L'ONU avait pourtant multiplié les mises en garde lors de cette conférence qu'elle coprésidait pour la quatrième fois avec la Suisse et la Suède. «La situation humanitaire n'a jamais été pire au Yémen», avait affirmé au début de la réunion M. Guterres.
Blinken offensif
«Nous pouvons choisir la voie de la paix ou laisser les Yéménites sombrer dans la pire famine qu'ait connue le monde depuis des décennies», a expliqué de son côté M. Lowcock, qui va prochainement quitter son mandat. Plus de 20 millions de personnes au total ont besoin d'assistance, dont 16 millions sont en difficulté alimentaire. Et 5 millions de personnes pourraient être exposées directement à la famine qui affecte déjà plusieurs dizaines de milliers de personnes. Plus de 4 millions de personnes sont déplacées.
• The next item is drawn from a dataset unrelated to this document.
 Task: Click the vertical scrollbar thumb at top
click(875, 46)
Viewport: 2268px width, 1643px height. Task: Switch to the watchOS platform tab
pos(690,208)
Aux difficultés de plusieurs années de conflit s'est ajoutée la pandémie. «Les personnes qui souffrent déjà le plus sont particulièrement atteintes», a dit de son côté le conseiller fédéral Ignazio Cassis. «Comme les Yéménites», a-t-il ajouté.
Parmi les efforts annoncés lundi, l'Arabie saoudite, alliée du gouvernement yéménite dans le conflit contre les rebelles Houthis, va donner 430 millions de dollars pour cette année. Et les Emirats arabes unis plus de la moitié. Soutien des Houthis, l'Iran a de son côté reproché à la coalition internationale d'avoir empêché l'acheminement de l'assistance humanitaire.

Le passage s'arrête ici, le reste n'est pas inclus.